It seems that some of the purists here are answering, 'No. If you want to
see state forests, render the map yourself.' I do render it myself. I still
think other people would want to see them, too.
___
Tagging mailing list
Tagging@openstreetmap.org
https://lists.openstreetmap.org/listinfo/tagging


Re: [Tagging] State parks and state forests: specific tagging question, general mapping philosophy

2016-07-28 Thread Martin Koppenhoefer
2016-07-27 19:34 GMT+02:00 Kevin Kenny :

>
> I also note that it isn't just a US thing. Calling an "area of outstanding
> natural beauty" boundary=national_park, or a "regional park" or
> "marine protected area" leisure=nature_reserve is just as much
> tagging for the renderer as using one of those tags to label a
> National Forest, a state park, or any one of the other legal zoo
> of protected areas that we have over here, and yet I see such things
> all over the map of the UK. It's not a lie, exactly, quite. Those are all
> areas set aside to protect some aspect of nature. It's not quite
> as precise tagging as boundary=protected_area with an
> appropriate protect_class, but it seems to be impossible for even
> the Britons to resist tagging for the renderer to at least that extent.

+ + + + +

WHAT IS NEEDED
Copy out the whole mailing list excerpt on tagging state parks and forests word for word. The lines that come next are drawn from an unrelated source.

RECORD SET
+ + + + +

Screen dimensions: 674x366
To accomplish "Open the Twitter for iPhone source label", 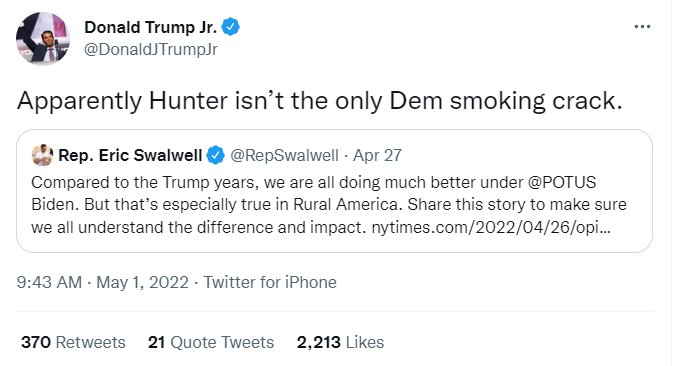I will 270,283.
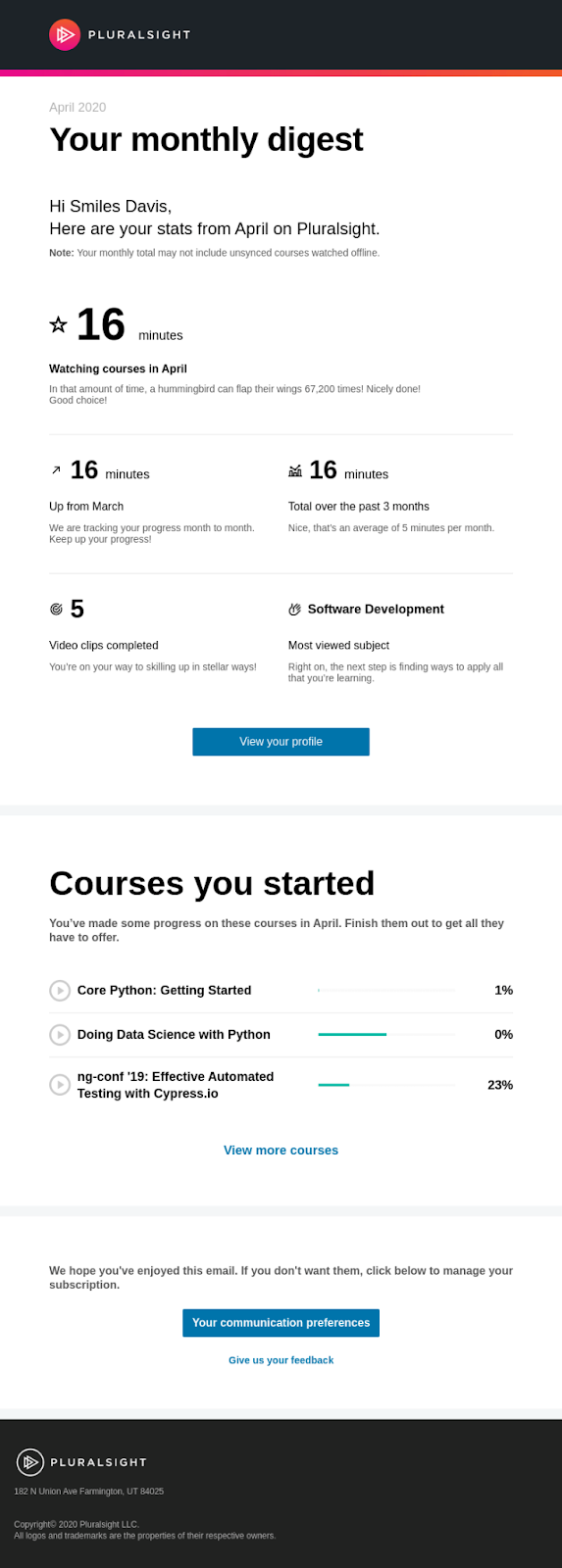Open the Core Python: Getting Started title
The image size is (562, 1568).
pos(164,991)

+ + + + +

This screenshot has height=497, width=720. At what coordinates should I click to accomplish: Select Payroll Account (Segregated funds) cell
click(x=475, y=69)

+ + + + +

FULL ANSWER
It seems that some of the purists here are answering, 'No. If you want to
see state forests, render the map yourself.' I do render it myself. I still
think other people would want to see them, too.
___
Tagging mailing list
Tagging@openstreetmap.org
https://lists.openstreetmap.org/listinfo/tagging


Re: [Tagging] State parks and state forests: specific tagging question, general mapping philosophy

2016-07-28 Thread Martin Koppenhoefer
2016-07-27 19:34 GMT+02:00 Kevin Kenny :

>
> I also note that it isn't just a US thing. Calling an "area of outstanding
> natural beauty" boundary=national_park, or a "regional park" or
> "marine protected area" leisure=nature_reserve is just as much
> tagging for the renderer as using one of those tags to label a
> National Forest, a state park, or any one of the other legal zoo
> of protected areas that we have over here, and yet I see such things
> all over the map of the UK. It's not a lie, exactly, quite. Those are all
> areas set aside to protect some aspect of nature. It's not quite
> as precise tagging as boundary=protected_area with an
> appropriate protect_class, but it seems to be impossible for even
> the Britons to resist tagging for the renderer to at least that extent.